Up until 40 years ago, engineers, navigators, astronomers and bankers used slide rules and books of tables to perform calculations. “The defining event which brought the end of the slide rule and the books of tables was in 1972, when Hewlett-Packard introduced the HP-35,” says the computer museum’s senior docent, Tim Robinson. “This was the first hand-held, full-function scientific calculator that replaced all the normal functions of tables and the slide rule.”
Though the exact creator of the very first calculator is debatable, Babbage is counted among the pioneers who designed a machine that could reliably compute equations. In an attempt to build his difference engine in the 1830s, Babbage secured funding from the British government and commissioned engineer and toolmaker Joseph Clement to make the 25,000 parts. When Clements had finished about half the parts, he and Babbage had an irreconcilable dispute and the project was halted.
After a decade of work, all Babbage had to show for his efforts was a small demonstration machine, used to impress parlor guests at his Saturday soirees. Both Charles Dickens and Charles Darwin turned the handle of the machine that was considered an engineering breakthrough for its time. Often referred to as the “beautiful fragment,” it is one of the most prized artifacts in the London Science Museum.
Once he lost his financial backers for the calculating machine, Babbage designed and partially built an ambitious device he would call the “Analytical Engine.” Tinkering with it for many years, he applied many of the same principles and features found in today’s computers, including programmable punch cards and iteration. It is mainly because of his Analytical Engine that Babbage is considered the “grandfather of the computer.”
“He was a thoroughly modern thinker in how he thought about computing,” said former Microsoft technology officer Nathan Myhrvold in a lecture at the Computer History Museum.
Using what he had learned developing the Analytical Engine, Babbage modified the design of his difference calculating machine but died before he could build it. Toward the end of the 20th century, several computer geeks pored over his designs. Doron Swade, then the curator of computing at the Science Museum in London, decided to build the Difference Engine No. 2 without knowing for sure if it would work. It took him 17 years, but when he finished, it worked just as Babbage said it would.
The difference engine was nearly ready for Babbage’s birthday celebration, but the project ran out of money before completion of the machine’s typeset and print functions. When Microsoft’s Bill Gates saw the work in progress, he suggested that Myhrvold, who's an inventor, archaeologist and investor, might finance the completion of it. Only if the London Museum agreed to build a working replica for his private collection, Myhrvold said in sealing the deal. After the colossal calculator leaves the Silicon Valley museum, it’s bound for Myhrvold’s home in Seattle, perhaps joining the Tyrannosaurus rex skeleton in his living room.
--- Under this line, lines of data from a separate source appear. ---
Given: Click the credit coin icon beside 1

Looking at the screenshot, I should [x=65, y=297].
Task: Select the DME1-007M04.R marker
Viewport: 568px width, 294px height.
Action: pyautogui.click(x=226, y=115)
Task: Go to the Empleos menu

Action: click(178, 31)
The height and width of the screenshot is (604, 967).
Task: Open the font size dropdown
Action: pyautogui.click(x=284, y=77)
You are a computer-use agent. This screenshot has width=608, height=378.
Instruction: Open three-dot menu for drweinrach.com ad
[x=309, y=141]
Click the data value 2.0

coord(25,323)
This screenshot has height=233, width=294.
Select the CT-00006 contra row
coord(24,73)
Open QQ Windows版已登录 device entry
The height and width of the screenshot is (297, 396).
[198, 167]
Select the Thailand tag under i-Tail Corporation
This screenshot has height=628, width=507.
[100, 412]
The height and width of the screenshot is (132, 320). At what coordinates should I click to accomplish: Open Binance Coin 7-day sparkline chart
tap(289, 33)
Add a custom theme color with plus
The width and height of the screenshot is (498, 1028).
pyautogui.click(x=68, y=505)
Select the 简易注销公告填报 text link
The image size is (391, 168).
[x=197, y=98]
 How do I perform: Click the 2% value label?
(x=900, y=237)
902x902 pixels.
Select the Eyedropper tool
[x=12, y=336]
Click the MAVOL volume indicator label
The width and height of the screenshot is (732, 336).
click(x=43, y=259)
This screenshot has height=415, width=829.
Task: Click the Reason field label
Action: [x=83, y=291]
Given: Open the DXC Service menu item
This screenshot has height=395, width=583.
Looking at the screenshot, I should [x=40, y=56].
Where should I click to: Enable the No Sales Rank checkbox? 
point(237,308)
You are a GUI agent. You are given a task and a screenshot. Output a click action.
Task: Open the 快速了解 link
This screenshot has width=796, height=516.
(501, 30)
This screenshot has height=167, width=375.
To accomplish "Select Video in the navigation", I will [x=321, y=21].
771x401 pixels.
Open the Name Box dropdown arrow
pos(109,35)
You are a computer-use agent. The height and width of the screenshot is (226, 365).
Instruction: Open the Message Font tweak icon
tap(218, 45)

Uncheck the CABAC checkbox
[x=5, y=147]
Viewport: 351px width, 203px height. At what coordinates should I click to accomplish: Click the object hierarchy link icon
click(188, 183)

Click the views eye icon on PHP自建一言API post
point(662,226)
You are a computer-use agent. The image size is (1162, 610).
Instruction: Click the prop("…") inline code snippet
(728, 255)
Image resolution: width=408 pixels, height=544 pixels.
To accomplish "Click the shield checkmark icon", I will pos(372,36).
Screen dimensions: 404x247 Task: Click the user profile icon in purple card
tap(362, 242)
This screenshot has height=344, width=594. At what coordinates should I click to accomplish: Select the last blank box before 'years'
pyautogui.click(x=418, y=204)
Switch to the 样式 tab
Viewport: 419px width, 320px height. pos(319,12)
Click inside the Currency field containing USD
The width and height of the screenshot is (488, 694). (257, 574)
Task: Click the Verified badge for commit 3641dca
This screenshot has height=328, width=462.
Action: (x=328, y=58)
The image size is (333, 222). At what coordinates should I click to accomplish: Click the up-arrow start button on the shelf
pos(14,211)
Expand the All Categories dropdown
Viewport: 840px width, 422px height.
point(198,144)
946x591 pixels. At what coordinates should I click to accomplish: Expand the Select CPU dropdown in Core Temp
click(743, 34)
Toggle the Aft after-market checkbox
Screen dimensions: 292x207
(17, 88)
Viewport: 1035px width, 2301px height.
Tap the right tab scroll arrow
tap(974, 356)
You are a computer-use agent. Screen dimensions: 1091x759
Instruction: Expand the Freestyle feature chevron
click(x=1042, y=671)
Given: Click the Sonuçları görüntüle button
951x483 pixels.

Meanwhile, the machine is demonstrated Wednesday through Friday at 2 p.m. and on weekends at 1 and 2 p.m. During a recent visit, a docent turned the crank of the foot-wide wheel, putting her back into it. As the gears and cams clicked into motion, one onlooker remarked that the movement looked like the double helix of DNA. The audience seemed mesmerized by the calculator’s elegant precision. At long last, Babbage’s genius was getting its due.